▸ **What is being asked**
Below are entries; write every one of them out again exactly.

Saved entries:

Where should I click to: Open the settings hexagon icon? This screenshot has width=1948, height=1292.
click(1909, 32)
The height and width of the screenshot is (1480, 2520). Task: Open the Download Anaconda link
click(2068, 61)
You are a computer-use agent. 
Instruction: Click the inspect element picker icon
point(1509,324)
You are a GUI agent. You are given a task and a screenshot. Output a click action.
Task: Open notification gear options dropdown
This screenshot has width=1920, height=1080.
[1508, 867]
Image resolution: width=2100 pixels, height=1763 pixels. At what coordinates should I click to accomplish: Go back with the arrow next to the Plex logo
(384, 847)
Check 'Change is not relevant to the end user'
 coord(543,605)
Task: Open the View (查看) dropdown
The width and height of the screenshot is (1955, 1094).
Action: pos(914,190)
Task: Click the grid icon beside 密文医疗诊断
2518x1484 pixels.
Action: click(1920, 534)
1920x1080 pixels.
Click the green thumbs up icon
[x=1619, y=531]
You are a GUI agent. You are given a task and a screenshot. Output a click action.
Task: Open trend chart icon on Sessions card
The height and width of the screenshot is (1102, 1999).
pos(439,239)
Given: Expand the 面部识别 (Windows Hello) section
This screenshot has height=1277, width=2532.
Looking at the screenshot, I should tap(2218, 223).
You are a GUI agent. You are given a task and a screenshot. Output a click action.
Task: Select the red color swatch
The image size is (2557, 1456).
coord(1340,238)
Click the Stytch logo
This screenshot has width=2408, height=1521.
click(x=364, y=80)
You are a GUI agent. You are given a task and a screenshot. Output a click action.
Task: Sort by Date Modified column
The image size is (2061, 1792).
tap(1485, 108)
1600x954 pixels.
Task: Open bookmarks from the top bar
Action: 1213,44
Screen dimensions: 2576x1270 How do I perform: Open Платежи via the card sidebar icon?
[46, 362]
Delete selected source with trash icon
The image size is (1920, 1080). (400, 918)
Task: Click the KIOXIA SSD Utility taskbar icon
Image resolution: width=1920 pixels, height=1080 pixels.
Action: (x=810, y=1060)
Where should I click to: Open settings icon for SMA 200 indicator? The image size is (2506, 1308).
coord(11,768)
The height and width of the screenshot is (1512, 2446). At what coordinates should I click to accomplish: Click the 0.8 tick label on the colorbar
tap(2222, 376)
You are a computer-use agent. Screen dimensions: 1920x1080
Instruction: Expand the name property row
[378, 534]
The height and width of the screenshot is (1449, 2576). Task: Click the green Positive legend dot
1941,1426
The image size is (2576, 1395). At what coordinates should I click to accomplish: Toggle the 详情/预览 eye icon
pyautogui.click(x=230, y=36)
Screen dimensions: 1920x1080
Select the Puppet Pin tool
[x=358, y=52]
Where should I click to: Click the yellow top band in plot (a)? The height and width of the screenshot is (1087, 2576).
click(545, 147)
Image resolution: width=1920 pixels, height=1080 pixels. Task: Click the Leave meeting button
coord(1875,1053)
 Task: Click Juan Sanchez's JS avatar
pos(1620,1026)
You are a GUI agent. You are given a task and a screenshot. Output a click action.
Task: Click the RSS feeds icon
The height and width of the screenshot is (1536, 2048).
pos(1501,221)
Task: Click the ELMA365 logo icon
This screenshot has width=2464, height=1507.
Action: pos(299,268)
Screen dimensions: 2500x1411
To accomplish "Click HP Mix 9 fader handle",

▸ **Answer for the task**
Where should I click to: Open the settings hexagon icon? This screenshot has width=1948, height=1292.
click(1909, 32)
The height and width of the screenshot is (1480, 2520). Task: Open the Download Anaconda link
click(2068, 61)
You are a computer-use agent. 
Instruction: Click the inspect element picker icon
point(1509,324)
You are a GUI agent. You are given a task and a screenshot. Output a click action.
Task: Open notification gear options dropdown
This screenshot has width=1920, height=1080.
[1508, 867]
Image resolution: width=2100 pixels, height=1763 pixels. At what coordinates should I click to accomplish: Go back with the arrow next to the Plex logo
(384, 847)
Check 'Change is not relevant to the end user'
 coord(543,605)
Task: Open the View (查看) dropdown
The width and height of the screenshot is (1955, 1094).
Action: pos(914,190)
Task: Click the grid icon beside 密文医疗诊断
2518x1484 pixels.
Action: click(1920, 534)
1920x1080 pixels.
Click the green thumbs up icon
[x=1619, y=531]
You are a GUI agent. You are given a task and a screenshot. Output a click action.
Task: Open trend chart icon on Sessions card
The height and width of the screenshot is (1102, 1999).
pos(439,239)
Given: Expand the 面部识别 (Windows Hello) section
This screenshot has height=1277, width=2532.
Looking at the screenshot, I should tap(2218, 223).
You are a GUI agent. You are given a task and a screenshot. Output a click action.
Task: Select the red color swatch
The image size is (2557, 1456).
coord(1340,238)
Click the Stytch logo
This screenshot has width=2408, height=1521.
click(x=364, y=80)
You are a GUI agent. You are given a task and a screenshot. Output a click action.
Task: Sort by Date Modified column
The image size is (2061, 1792).
tap(1485, 108)
1600x954 pixels.
Task: Open bookmarks from the top bar
Action: 1213,44
Screen dimensions: 2576x1270 How do I perform: Open Платежи via the card sidebar icon?
[46, 362]
Delete selected source with trash icon
The image size is (1920, 1080). (400, 918)
Task: Click the KIOXIA SSD Utility taskbar icon
Image resolution: width=1920 pixels, height=1080 pixels.
Action: (x=810, y=1060)
Where should I click to: Open settings icon for SMA 200 indicator? The image size is (2506, 1308).
coord(11,768)
The height and width of the screenshot is (1512, 2446). At what coordinates should I click to accomplish: Click the 0.8 tick label on the colorbar
tap(2222, 376)
You are a computer-use agent. Screen dimensions: 1920x1080
Instruction: Expand the name property row
[378, 534]
The height and width of the screenshot is (1449, 2576). Task: Click the green Positive legend dot
1941,1426
The image size is (2576, 1395). At what coordinates should I click to accomplish: Toggle the 详情/预览 eye icon
pyautogui.click(x=230, y=36)
Screen dimensions: 1920x1080
Select the Puppet Pin tool
[x=358, y=52]
Where should I click to: Click the yellow top band in plot (a)? The height and width of the screenshot is (1087, 2576).
click(545, 147)
Image resolution: width=1920 pixels, height=1080 pixels. Task: Click the Leave meeting button
coord(1875,1053)
 Task: Click Juan Sanchez's JS avatar
pos(1620,1026)
You are a GUI agent. You are given a task and a screenshot. Output a click action.
Task: Click the RSS feeds icon
The height and width of the screenshot is (1536, 2048).
pos(1501,221)
Task: Click the ELMA365 logo icon
This screenshot has width=2464, height=1507.
Action: pos(299,268)
Screen dimensions: 2500x1411
To accomplish "Click HP Mix 9 fader handle",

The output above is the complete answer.